Based on a box structure with tubular front and rear sub frames, the Serenissima Agena was equipped with the Massimino Tipo 358 V engine. This was a 3.5-litre twin overhead cam V8 with twin-spark ignition and four Weber DCN14 carburettors, practically identical to that of the Le Mans spyder. The car had a two-seater coupé body in aluminium. ” Originally, we fitted louvred lights, ” said Giovanni Volpi. ” Then, the mechanics modified the front to include four lights, but as this was less elegant, we redesigned it to improve its appearance. ” The end result, with covered lights, and a more discreet, lower air intake, was more harmonious. At some stage a rear spoiler was fitted, but this was later removed.
Period photos show the very hands-on methods adopted in building the body, with a wire frame forming the base of the final shape. There are some photos of an initial testing session, when the car was just a chassis, without the bodywork.

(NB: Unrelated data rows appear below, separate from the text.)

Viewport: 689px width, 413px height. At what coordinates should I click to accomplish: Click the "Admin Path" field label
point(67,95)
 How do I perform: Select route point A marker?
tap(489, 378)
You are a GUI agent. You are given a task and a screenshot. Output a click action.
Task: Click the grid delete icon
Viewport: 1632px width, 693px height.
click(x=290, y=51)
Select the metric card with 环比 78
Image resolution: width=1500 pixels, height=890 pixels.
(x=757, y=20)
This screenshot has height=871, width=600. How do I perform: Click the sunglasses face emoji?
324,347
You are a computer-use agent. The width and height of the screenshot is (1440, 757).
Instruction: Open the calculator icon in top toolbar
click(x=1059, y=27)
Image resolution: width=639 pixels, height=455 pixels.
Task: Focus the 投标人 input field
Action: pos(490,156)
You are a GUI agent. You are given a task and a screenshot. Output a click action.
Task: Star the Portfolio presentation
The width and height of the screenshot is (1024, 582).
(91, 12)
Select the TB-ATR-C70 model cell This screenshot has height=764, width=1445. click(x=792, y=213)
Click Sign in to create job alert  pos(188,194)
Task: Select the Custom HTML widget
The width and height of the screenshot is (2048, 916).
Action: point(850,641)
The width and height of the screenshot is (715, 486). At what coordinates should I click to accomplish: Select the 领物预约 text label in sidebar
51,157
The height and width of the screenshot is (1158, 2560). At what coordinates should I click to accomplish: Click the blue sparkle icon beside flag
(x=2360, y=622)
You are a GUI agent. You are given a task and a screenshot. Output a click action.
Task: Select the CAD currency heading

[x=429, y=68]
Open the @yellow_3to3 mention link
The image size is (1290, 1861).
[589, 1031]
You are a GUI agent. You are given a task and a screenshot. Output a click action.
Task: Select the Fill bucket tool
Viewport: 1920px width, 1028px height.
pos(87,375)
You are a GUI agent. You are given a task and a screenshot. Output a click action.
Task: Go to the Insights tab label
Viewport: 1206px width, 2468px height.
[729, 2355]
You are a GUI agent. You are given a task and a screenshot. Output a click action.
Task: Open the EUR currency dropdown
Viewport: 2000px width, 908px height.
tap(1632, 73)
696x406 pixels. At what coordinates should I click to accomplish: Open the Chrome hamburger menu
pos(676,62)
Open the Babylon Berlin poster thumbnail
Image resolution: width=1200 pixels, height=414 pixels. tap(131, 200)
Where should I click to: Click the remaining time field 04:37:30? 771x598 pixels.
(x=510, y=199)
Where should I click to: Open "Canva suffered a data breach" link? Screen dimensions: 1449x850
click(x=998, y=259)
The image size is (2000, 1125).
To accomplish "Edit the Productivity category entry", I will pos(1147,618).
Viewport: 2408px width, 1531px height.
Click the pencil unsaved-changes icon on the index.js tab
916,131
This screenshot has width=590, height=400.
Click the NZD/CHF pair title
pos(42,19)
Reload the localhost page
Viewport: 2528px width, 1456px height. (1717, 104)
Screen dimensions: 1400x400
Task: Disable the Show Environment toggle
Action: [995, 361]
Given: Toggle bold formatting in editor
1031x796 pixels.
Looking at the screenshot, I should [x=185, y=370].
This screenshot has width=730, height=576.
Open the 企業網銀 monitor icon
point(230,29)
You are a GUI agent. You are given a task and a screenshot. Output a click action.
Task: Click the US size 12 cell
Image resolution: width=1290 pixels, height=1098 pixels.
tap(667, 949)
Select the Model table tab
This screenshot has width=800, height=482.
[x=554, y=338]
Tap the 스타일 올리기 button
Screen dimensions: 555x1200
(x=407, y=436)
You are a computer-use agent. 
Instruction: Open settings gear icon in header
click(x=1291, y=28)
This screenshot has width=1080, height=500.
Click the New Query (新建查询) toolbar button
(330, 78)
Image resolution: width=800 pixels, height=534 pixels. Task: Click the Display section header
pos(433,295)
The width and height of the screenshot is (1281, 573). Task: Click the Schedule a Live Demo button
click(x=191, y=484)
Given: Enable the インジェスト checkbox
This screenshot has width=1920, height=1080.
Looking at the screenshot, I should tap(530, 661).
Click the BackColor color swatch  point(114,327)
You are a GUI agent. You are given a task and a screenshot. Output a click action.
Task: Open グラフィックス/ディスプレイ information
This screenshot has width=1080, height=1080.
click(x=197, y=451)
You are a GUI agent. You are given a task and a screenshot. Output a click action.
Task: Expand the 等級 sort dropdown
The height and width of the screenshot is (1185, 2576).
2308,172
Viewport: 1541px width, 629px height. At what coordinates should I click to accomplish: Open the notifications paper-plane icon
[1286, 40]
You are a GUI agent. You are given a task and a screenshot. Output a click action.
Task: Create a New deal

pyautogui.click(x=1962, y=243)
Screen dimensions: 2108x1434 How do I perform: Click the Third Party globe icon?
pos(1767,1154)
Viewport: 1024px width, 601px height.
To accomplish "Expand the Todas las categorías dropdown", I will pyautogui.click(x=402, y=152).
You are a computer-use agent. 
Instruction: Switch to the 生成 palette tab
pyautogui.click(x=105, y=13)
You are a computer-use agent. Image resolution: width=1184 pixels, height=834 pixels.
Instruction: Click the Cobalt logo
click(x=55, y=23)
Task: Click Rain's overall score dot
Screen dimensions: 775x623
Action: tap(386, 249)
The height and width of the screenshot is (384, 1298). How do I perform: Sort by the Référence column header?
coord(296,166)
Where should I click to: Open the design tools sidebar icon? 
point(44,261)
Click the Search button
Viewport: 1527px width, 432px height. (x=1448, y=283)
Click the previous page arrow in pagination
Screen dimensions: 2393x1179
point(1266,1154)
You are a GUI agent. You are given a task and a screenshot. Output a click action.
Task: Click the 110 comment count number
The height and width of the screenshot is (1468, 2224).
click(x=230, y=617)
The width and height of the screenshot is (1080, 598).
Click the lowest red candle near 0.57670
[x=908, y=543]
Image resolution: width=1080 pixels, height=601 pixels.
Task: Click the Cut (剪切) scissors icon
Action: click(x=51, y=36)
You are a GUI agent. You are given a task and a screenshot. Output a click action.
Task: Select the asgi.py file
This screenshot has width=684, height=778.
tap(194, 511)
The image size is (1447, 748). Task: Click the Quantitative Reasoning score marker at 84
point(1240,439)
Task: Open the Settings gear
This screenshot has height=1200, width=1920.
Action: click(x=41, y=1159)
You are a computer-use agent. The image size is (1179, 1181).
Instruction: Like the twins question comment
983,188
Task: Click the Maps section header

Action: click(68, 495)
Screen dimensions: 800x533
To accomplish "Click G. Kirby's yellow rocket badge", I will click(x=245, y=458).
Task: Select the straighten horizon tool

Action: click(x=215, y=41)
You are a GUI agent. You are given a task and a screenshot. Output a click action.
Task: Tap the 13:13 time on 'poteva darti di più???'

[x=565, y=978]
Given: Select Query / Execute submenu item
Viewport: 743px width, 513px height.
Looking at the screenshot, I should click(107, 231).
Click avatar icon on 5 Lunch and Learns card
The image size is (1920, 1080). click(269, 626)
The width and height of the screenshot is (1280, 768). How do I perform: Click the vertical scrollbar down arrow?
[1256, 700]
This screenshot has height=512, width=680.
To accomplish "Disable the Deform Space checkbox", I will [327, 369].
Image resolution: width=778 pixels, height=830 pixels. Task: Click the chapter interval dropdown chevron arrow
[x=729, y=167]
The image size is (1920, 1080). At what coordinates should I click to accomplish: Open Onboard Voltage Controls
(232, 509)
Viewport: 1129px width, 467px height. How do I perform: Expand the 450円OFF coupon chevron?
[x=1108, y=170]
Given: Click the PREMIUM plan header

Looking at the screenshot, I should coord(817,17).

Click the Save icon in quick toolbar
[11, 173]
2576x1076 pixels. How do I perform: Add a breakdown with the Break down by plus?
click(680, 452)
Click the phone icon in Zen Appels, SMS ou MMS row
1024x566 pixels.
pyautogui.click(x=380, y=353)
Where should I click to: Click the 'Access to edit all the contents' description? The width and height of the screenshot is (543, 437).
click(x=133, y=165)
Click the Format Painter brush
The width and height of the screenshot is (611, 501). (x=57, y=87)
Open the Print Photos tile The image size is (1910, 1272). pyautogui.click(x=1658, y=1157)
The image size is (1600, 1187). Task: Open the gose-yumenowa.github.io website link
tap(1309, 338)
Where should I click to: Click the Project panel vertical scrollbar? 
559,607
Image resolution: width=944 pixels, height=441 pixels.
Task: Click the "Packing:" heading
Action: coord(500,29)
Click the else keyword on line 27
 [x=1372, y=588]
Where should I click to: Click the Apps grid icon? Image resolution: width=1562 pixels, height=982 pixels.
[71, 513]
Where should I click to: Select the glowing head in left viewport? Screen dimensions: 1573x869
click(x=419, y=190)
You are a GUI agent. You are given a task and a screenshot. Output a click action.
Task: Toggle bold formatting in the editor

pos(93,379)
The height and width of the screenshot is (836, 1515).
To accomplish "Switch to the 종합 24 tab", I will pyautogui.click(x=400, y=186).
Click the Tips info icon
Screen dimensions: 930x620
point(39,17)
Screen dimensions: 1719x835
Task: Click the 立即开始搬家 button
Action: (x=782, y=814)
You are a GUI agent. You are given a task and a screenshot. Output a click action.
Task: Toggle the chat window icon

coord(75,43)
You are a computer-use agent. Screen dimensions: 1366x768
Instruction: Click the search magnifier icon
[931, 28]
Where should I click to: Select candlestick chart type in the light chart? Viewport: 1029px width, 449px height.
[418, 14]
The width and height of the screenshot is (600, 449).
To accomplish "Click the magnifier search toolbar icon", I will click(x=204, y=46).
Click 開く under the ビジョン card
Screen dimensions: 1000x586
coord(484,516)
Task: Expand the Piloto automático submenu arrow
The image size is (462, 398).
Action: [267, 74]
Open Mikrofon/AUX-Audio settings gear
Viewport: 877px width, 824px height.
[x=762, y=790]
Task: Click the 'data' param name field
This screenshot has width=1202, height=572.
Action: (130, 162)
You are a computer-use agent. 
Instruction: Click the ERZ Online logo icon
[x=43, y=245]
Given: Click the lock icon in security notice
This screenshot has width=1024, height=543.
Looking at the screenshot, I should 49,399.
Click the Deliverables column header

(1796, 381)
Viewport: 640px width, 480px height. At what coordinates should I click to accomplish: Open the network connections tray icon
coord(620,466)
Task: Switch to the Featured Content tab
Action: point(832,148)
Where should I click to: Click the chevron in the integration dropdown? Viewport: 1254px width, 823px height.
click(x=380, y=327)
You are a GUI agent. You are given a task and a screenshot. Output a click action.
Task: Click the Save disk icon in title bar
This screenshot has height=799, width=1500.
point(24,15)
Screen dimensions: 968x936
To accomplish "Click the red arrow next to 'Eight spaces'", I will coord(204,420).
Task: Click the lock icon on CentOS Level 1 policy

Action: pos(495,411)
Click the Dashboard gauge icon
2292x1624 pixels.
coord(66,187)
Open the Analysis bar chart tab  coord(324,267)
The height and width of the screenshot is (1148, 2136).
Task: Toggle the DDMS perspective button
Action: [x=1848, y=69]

Inside, there are two leather bucket seats, a gear lever in a solid grille, with dog-leg first gear and a lock for reverse. The impressive number of instruments on the dashboard features a rev counter marked in red at 7000 rpm, temperature and oil pressure gauge, water temperature gauge, battery charge and voltage gauge, clock and even an air intake temperature gauge! These dials and gauges are each fixed with four screws, aviation-style, giving the dashboard an experimental feel, reinforced by the three-spoke steering wheel fixed with six Allen bolts. The interior is not without touches of comfort, however, and sports a Becker Grand Prix radio and Philips cassette player with eight-track cartridge.
Everything about the appearance and presentation of this car says prototype, which is what it was. Once finished, the Agena was little used, and it remains in original condition today, apart from the bodywork modification mentioned above. Remarkably, the car is being sold by none other than the marque owner, who was responsible for its creation.